Description of the task -
Take the lines in the listing below from the line with "Screen dimensions: 1291x581" up to and including the line with "Given: Go to the Pricing page" and set them down exactly, skipping pictures and adding nothing.

• • • • •

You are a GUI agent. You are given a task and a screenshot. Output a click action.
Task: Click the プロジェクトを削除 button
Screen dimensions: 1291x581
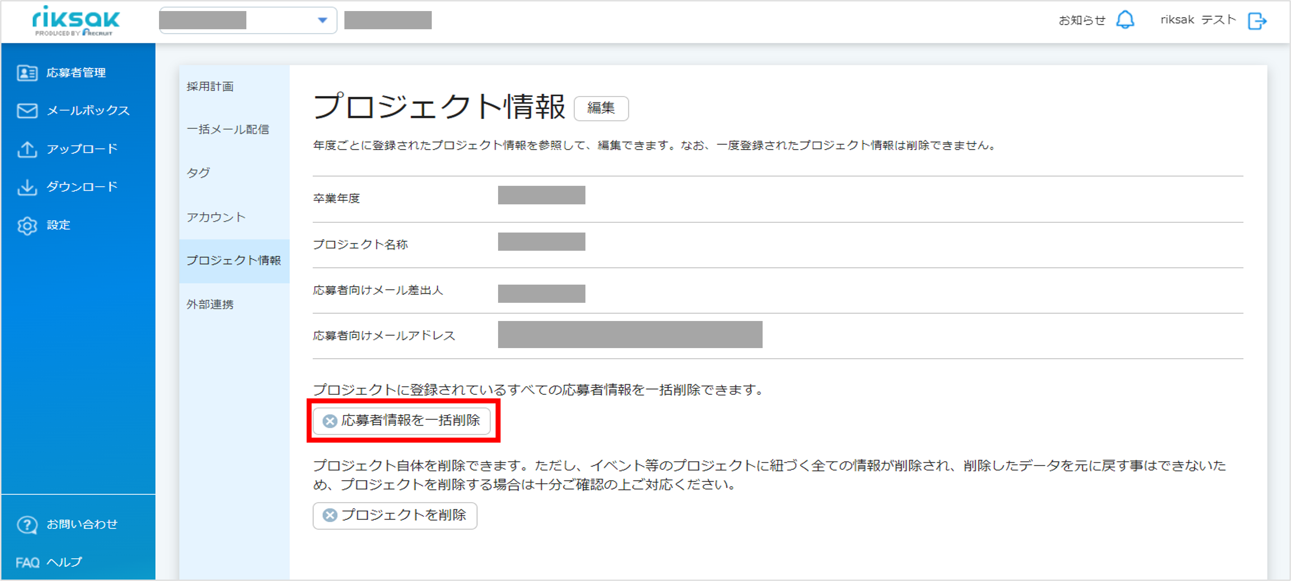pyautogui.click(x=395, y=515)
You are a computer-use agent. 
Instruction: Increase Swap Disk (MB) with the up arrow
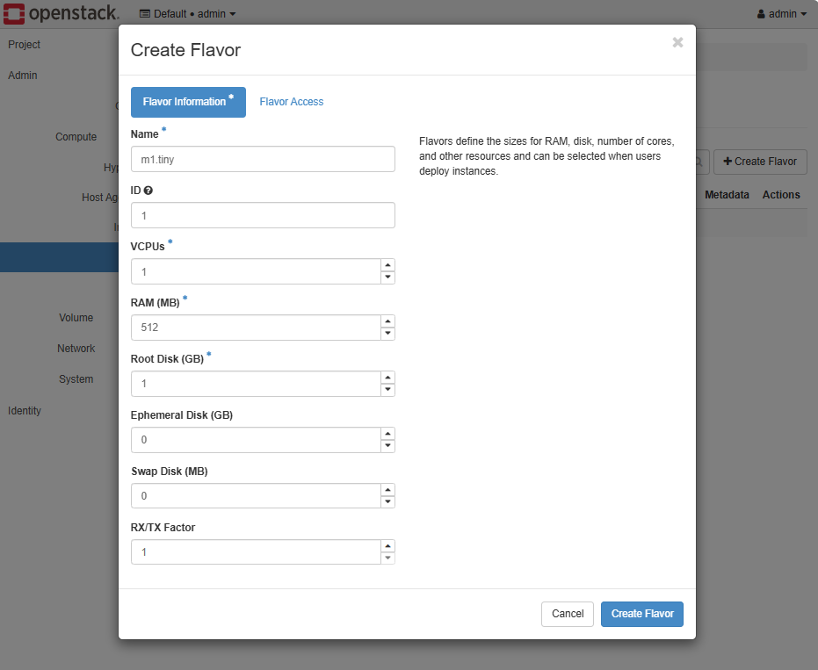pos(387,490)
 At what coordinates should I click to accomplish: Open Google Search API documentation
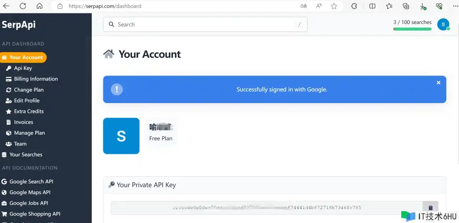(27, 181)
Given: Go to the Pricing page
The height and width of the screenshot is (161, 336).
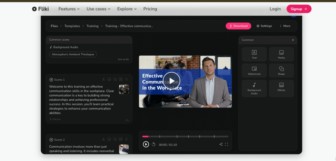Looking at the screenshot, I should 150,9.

• • • • •

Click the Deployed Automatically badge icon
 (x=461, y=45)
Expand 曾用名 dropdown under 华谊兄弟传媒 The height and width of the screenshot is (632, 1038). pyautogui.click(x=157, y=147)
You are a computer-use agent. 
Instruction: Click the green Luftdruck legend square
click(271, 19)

• • • • •

Answer to this exercise -
Screen dimensions: 1291x581
pyautogui.click(x=395, y=515)
You are a computer-use agent. 
Instruction: Increase Swap Disk (MB) with the up arrow
pos(387,490)
 At what coordinates should I click to accomplish: Open Google Search API documentation
(27, 181)
Given: Go to the Pricing page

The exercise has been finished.